Exercise inputs>
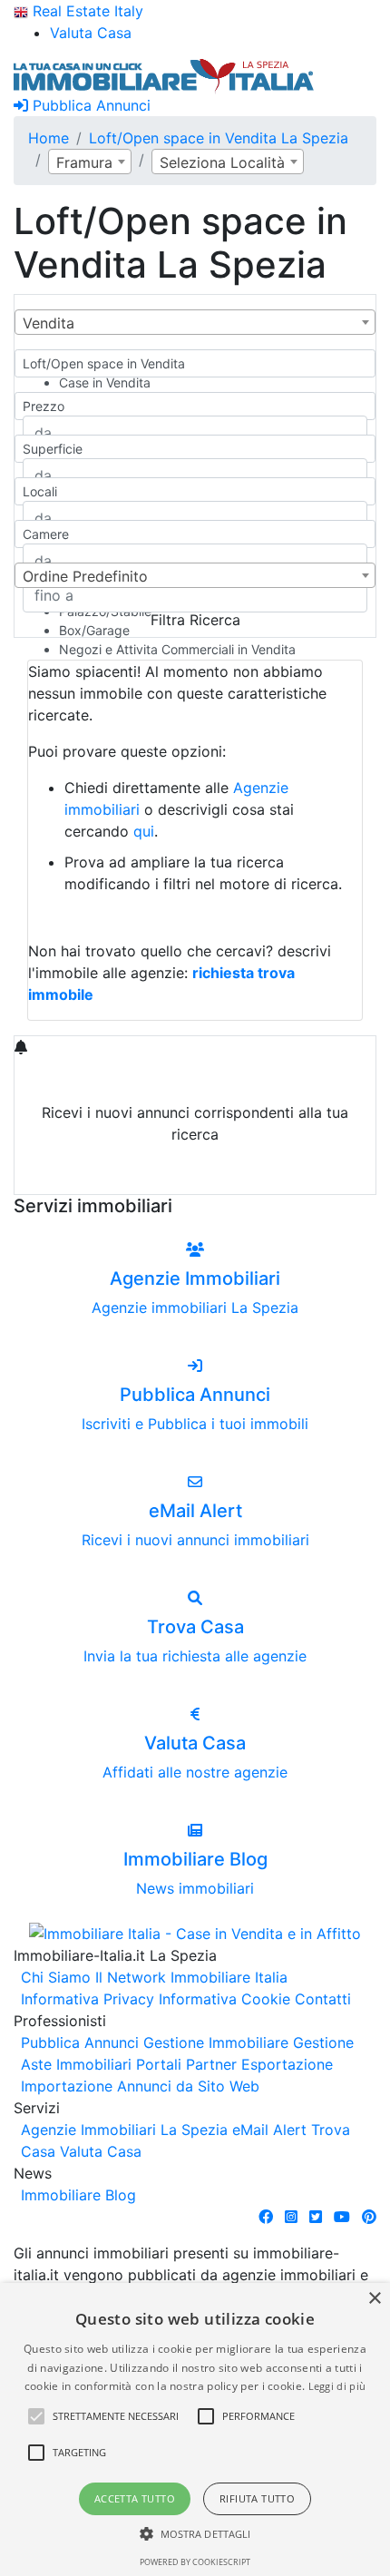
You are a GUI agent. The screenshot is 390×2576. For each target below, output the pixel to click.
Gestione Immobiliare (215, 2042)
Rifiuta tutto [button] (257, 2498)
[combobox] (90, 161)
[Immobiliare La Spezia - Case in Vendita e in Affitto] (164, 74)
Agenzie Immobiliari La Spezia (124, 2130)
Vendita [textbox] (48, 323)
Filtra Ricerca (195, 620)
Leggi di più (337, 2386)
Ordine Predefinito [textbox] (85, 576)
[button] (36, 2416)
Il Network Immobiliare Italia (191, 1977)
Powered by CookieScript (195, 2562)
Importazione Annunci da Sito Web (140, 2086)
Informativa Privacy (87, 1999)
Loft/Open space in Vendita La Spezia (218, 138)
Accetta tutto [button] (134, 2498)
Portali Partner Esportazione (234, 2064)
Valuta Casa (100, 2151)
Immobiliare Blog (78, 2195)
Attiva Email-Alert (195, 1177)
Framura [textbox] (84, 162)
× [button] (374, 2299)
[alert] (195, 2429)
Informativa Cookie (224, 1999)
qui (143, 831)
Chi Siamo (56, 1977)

---

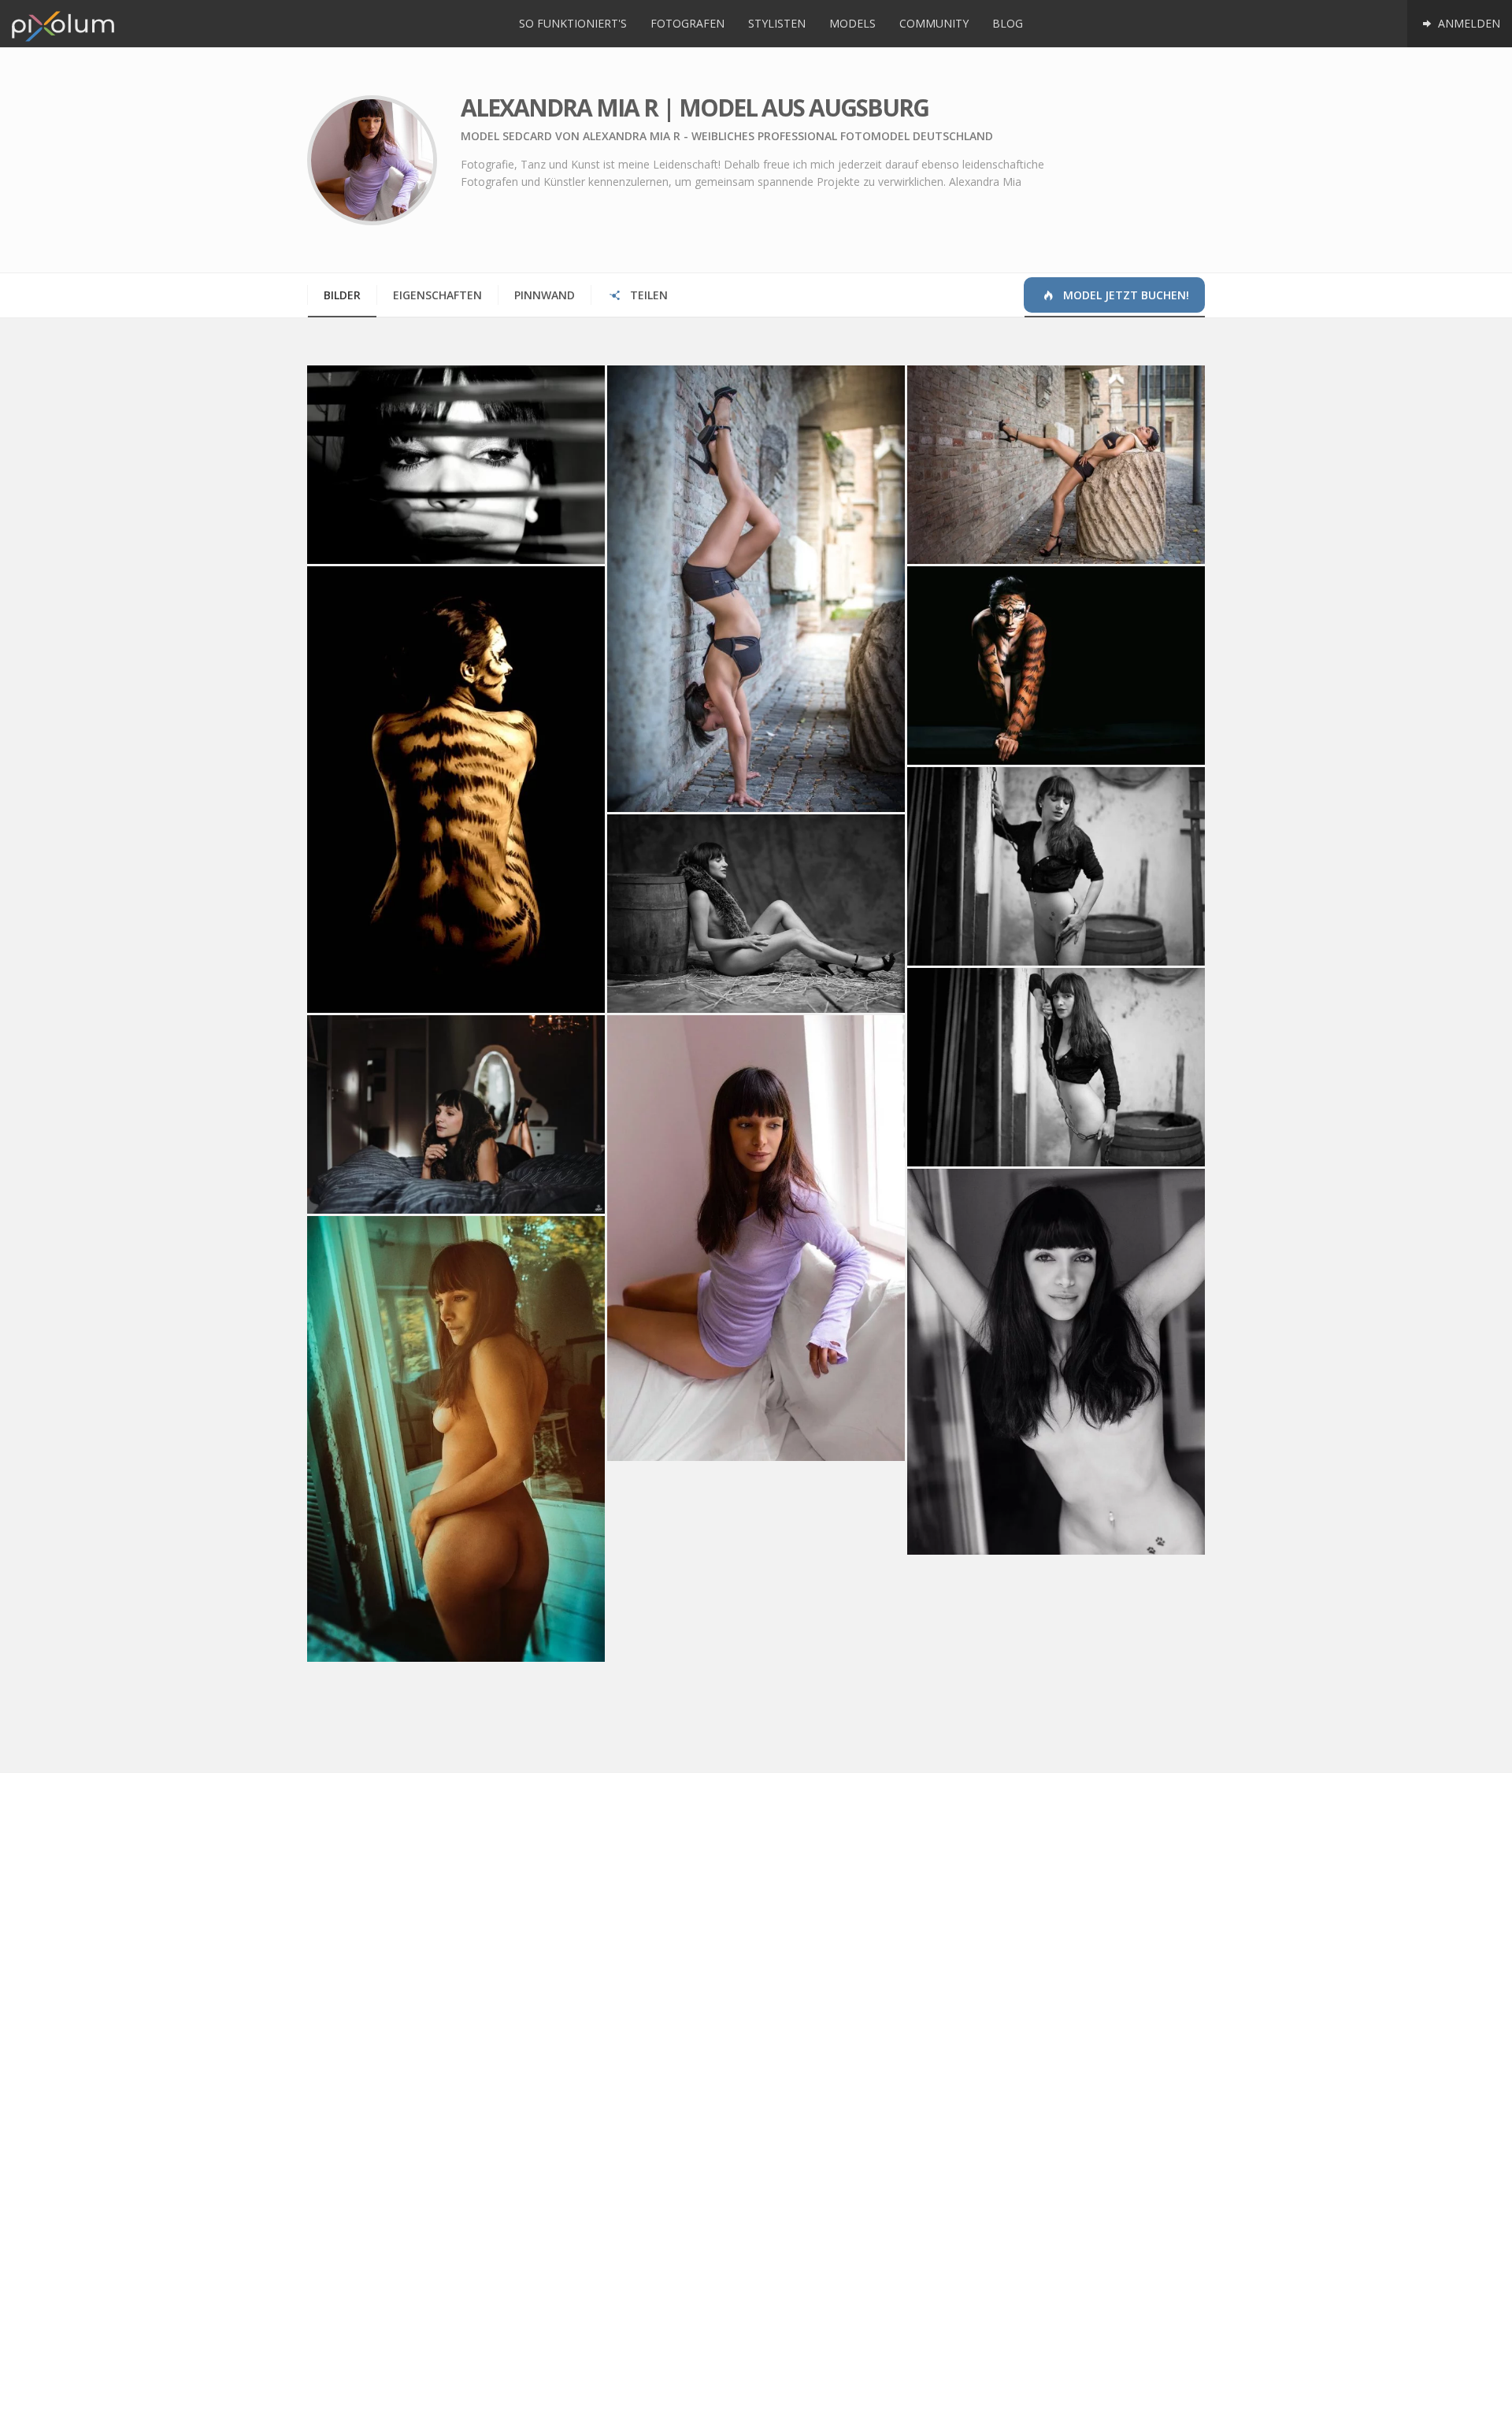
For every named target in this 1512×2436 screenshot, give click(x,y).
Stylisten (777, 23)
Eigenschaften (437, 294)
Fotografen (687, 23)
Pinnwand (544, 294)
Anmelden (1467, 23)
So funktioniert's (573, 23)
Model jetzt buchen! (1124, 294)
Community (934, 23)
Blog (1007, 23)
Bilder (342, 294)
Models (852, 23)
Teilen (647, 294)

Problem to work on>
Using the entries shown above, reproduce verbatim the lines from the line bearing "Agenzie Immobiliari La Spezia (124, 2130)" to the line bearing "Loft/Open space in", inclusive.

Expected answer>
Agenzie Immobiliari La Spezia (124, 2130)
Vendita [textbox] (48, 323)
Filtra Ricerca (195, 620)
Leggi di più (337, 2386)
Ordine Predefinito [textbox] (85, 576)
[button] (36, 2416)
Il Network Immobiliare Italia (191, 1977)
Powered by CookieScript (195, 2562)
Importazione Annunci da Sito Web (140, 2086)
Informativa Privacy (87, 1999)
Loft/Open space in Vendita La Spezia (218, 138)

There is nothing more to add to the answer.